Saved data entries:
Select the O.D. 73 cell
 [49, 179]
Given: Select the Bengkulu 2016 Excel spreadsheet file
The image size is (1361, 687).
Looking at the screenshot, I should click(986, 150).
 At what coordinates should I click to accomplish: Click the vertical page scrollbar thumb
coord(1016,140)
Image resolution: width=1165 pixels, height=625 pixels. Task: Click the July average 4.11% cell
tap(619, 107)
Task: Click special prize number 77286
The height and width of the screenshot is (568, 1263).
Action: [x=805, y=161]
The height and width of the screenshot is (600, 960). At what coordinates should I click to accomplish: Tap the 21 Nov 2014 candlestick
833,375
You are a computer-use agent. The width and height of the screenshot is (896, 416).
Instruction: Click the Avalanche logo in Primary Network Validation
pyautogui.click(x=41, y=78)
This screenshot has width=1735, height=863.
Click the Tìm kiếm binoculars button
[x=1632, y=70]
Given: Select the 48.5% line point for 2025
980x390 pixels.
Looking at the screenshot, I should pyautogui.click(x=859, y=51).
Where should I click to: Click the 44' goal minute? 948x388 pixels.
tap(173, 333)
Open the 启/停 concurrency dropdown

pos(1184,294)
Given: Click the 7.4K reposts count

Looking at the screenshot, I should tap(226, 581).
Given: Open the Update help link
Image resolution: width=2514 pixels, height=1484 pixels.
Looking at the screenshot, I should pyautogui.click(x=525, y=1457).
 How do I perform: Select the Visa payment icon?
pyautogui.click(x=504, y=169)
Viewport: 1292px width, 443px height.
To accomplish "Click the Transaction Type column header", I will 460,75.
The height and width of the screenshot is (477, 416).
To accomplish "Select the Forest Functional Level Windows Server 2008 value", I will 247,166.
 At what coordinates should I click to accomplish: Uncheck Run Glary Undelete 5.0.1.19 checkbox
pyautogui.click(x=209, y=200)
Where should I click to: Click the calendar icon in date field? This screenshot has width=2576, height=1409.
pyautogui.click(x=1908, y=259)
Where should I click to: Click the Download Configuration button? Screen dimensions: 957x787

- Exercise
The expected response is every record, reproduced word for word.

- Task response
Select the O.D. 73 cell
 [49, 179]
Given: Select the Bengkulu 2016 Excel spreadsheet file
The image size is (1361, 687).
Looking at the screenshot, I should click(986, 150).
 At what coordinates should I click to accomplish: Click the vertical page scrollbar thumb
coord(1016,140)
Image resolution: width=1165 pixels, height=625 pixels. Task: Click the July average 4.11% cell
tap(619, 107)
Task: Click special prize number 77286
The height and width of the screenshot is (568, 1263).
Action: [x=805, y=161]
The height and width of the screenshot is (600, 960). At what coordinates should I click to accomplish: Tap the 21 Nov 2014 candlestick
833,375
You are a computer-use agent. The width and height of the screenshot is (896, 416).
Instruction: Click the Avalanche logo in Primary Network Validation
pyautogui.click(x=41, y=78)
This screenshot has width=1735, height=863.
Click the Tìm kiếm binoculars button
[x=1632, y=70]
Given: Select the 48.5% line point for 2025
980x390 pixels.
Looking at the screenshot, I should pyautogui.click(x=859, y=51).
Where should I click to: Click the 44' goal minute? 948x388 pixels.
tap(173, 333)
Open the 启/停 concurrency dropdown

pos(1184,294)
Given: Click the 7.4K reposts count

Looking at the screenshot, I should tap(226, 581).
Given: Open the Update help link
Image resolution: width=2514 pixels, height=1484 pixels.
Looking at the screenshot, I should pyautogui.click(x=525, y=1457).
 How do I perform: Select the Visa payment icon?
pyautogui.click(x=504, y=169)
Viewport: 1292px width, 443px height.
To accomplish "Click the Transaction Type column header", I will 460,75.
The height and width of the screenshot is (477, 416).
To accomplish "Select the Forest Functional Level Windows Server 2008 value", I will 247,166.
 At what coordinates should I click to accomplish: Uncheck Run Glary Undelete 5.0.1.19 checkbox
pyautogui.click(x=209, y=200)
Where should I click to: Click the calendar icon in date field? This screenshot has width=2576, height=1409.
pyautogui.click(x=1908, y=259)
Where should I click to: Click the Download Configuration button? Screen dimensions: 957x787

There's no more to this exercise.